Certains pays se sont engagés à récupérer leurs ressortissants, comme l’Irak, qui en a 20 000, ou la Tchétchénie, mais la France et la majorité des autres pays européens se refusent encore à le faire.

En ce qui concerne les combattants faits prisonniers – dont 5 000 arrêtés pour la seule bataille de Baghouz –, ils sont dans des centres de détention gardés par les FDS. Les services de renseignement de la coalition ont très certainement accès à leurs ressortissants détenus pour interrogatoire. Le gouvernement de Damas n’est pas présent dans ces centres. Les FDS répètent qu’ils ne peuvent garantir le maintien en détention de ces prisonniers à terme, notamment en cas de retrait américain, d’offensive de la Turquie sur le nord-est syrien ou de retour des forces du gouvernement syrien.

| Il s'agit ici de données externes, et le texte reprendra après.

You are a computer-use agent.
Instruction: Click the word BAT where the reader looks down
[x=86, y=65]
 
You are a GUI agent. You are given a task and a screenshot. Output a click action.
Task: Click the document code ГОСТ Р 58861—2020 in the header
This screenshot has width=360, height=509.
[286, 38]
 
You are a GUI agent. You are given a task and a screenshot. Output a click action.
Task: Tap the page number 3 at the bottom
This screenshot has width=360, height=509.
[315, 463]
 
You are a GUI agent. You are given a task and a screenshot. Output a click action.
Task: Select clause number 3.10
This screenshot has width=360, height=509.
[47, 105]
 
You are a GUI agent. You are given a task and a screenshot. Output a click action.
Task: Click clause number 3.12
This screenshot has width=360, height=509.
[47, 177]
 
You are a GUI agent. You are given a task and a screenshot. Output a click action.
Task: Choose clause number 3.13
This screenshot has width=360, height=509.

Camille : Maintenant que Baghouz est libérée, quel avenir pour le projet d’autonomie kurde ? Peut-on imaginer un soutien international après le rôle qu’ils ont joué dans le combat contre l’EI ?

Hélène Sallon : L’annonce du retrait des troupes américaines de Syrie, et incidemment des autres troupes étrangères comme celles de la France, compromet sérieusement le projet d’autonomie kurde sur le Nord-Est syrien. Les forces kurdes ne peuvent assurer seules leur contrôle sur ces territoires. En cas de retrait, elles pourraient être confrontées à une offensive turque, si le champ est laissé libre au président Erdogan pour intervenir.

Le président syrien Bachar Al-Assad a aussi menacé les Kurdes d’intervenir pour restaurer l’autorité du régime sur ces zones. Des négociations entre les Kurdes et le gouvernement de Damas avaient d’ailleurs été relancées après l’annonce du retrait américain, en décembre, mais elles ont échoué. Le gouvernement de Damas exclut jusqu’à présent de donner aux Kurdes une autonomie sur ces régions, même sous la forme d’une fédération.

Dans les régions à majorité arabe, il va en outre être difficile pour les forces kurdes de continuer à imposer leur administration à terme, et a fortiori en cas de retrait américain. Il y a déjà beaucoup de critiques aujourd’hui parmi les habitants de Rakka envers l’administration arabo-kurde qui gère la province.